Exclusive: Civitech acquires data and tech from Alloy
Civitech, a public benefit corporation that builds data tools for progressive candidates and causes, has reached an agreement to acquire the data and technology from Alloy, the now-defunct progressive data startup that was backed by Silicon Valley mogul Reid Hoffman.
Why it matters: Alloy was created to help modernize the Democratic Party's data operation by taking the unprecedented step of creating its own voter file. But its efforts collided with those at the Democratic National Committee, which had been working to build its own data exchange since 2019.
Catch up quick: Civitech was co-created in 2019 by Army veteran Jeremy Smith, who now serves as CEO. The purpose of the 35-person Austin-based startup is to provide tools and technology to thousands of down-ballot progressive campaigns.
- "The idea was to create a public benefit company that could serve smaller campaigns," said Smith. "There aren’t many technologies designed to help small county officials with periodic events. There isn't a great business model for it."
Details: The deal will give Civitech access to the data set that Alloy built, as well as the tools and technologies Alloy used to mine it.
- Alloy’s "Verify" data tool and its voter file will be integrated into Civitech’s suite of digital campaign tools. That integration will give campaigns access to data about voting history, voter registration status, and other data.
- Civitech currently provides data and technology to more than 150 different groups. Alloy worked with roughly 90 partners before folding last year, including Civitech.
- Smith says the data will help democratize more campaigns down-ballot across the country. "We think this is still an election year," he told Axios. "There are over 105,000 elections on 109 unique days this year."
The big picture: Democrats have been keen to build a data exchange that rivals the GOP's The Data Trust.
- The Data Trust has an exclusive data-sharing agreement with the RNC to provide foundational data for right-leaning campaigns and groups.
- Democrats have struggled over the past six years to build something equivalent to it. Last cycle, some progressive groups tried to create a similar Democratic version of The Data Trust, which acts as a two-sided data broker between campaigns and causes. Alloy was one one of them.
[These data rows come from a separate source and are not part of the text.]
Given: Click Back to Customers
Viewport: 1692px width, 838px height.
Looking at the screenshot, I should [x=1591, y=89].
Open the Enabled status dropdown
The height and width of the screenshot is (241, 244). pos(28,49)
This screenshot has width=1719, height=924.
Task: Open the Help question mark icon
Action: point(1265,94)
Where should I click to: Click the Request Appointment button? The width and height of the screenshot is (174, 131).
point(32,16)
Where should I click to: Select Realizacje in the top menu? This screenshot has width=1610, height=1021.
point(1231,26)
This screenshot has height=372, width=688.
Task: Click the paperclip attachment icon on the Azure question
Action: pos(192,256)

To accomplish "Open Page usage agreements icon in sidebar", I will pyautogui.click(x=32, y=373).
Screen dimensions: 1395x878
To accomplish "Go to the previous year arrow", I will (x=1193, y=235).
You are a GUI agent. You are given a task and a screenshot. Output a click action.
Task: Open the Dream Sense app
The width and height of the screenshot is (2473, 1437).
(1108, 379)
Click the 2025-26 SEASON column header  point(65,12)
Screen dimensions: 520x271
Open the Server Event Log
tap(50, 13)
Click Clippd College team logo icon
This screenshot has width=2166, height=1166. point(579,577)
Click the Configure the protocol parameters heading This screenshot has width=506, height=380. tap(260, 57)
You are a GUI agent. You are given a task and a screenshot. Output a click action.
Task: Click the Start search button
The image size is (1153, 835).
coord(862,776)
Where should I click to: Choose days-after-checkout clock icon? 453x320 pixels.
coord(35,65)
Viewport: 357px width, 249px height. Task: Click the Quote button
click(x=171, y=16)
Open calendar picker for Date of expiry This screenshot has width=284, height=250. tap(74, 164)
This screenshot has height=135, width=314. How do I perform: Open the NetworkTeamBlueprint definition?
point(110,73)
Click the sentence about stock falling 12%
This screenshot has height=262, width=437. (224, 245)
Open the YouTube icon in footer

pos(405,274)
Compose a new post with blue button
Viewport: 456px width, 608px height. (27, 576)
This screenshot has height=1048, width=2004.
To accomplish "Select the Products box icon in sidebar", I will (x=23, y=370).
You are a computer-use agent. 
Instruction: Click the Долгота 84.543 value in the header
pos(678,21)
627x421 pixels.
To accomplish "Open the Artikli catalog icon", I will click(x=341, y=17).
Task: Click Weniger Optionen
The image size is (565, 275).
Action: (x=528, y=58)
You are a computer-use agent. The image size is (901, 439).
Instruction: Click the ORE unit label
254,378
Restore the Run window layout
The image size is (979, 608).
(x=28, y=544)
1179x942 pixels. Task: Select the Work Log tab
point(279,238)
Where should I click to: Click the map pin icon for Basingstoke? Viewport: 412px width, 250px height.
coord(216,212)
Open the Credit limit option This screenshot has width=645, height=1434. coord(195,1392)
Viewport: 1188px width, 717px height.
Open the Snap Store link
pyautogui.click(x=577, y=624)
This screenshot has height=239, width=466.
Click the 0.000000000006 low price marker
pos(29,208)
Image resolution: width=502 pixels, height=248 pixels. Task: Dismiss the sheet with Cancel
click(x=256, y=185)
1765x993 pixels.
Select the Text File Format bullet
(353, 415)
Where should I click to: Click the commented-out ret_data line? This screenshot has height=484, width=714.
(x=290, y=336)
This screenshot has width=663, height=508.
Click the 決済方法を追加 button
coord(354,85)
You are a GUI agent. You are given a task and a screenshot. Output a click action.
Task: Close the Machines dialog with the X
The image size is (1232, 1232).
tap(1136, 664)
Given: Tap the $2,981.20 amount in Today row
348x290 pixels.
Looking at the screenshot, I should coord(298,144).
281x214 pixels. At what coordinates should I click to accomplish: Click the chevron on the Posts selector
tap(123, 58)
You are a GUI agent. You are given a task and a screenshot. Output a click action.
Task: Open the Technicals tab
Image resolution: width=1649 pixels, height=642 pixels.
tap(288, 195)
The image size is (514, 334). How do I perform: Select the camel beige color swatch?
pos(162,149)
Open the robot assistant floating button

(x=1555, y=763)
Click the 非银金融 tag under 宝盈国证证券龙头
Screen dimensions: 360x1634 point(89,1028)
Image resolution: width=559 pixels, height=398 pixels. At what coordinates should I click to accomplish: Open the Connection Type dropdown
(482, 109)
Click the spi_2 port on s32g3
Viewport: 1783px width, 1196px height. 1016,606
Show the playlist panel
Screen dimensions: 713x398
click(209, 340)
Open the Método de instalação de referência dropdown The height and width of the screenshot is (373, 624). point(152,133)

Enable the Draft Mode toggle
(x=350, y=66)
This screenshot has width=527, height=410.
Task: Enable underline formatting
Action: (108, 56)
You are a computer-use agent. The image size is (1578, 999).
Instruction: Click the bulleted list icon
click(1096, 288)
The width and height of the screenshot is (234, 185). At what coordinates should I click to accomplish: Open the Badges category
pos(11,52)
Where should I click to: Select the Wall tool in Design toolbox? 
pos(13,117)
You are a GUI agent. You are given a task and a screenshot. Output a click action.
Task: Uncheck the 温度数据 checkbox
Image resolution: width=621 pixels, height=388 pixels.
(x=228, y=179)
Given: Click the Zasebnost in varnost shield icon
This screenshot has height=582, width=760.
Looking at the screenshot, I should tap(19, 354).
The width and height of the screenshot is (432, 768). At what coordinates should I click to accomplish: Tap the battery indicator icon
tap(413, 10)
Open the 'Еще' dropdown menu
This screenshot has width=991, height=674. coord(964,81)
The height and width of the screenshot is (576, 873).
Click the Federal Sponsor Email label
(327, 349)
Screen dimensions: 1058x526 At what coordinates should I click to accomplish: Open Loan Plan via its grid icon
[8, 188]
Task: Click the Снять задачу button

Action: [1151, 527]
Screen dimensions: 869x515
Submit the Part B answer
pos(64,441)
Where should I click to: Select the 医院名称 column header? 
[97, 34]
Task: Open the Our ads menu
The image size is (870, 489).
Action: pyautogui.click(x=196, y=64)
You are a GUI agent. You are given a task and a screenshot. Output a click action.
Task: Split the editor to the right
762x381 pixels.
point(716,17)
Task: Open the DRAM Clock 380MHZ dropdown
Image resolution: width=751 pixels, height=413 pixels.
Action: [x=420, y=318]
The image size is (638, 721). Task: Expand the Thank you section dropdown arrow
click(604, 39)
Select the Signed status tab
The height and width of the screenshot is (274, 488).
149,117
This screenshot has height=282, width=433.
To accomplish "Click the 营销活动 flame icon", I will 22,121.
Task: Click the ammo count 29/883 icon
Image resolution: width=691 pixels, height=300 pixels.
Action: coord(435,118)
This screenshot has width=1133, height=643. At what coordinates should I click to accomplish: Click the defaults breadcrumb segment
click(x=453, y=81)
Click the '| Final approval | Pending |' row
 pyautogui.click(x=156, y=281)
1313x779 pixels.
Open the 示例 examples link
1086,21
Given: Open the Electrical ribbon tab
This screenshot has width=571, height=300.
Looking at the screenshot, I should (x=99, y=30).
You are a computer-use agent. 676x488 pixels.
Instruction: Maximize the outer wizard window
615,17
- In the end, the DNC's Democratic Data Exchange (DDEx for short) has won out, and has become the de-facto two-way data broker for the Democratic party.
The bottom line: "We are absolutely not competing with the DNC," says Smith. "We have an existing relationship and partnerships with them." Smith says he sees Civitech as a tool provider to the DNC, which he says now really owns the centralized hard data set that will be used by most Democratic campaigns.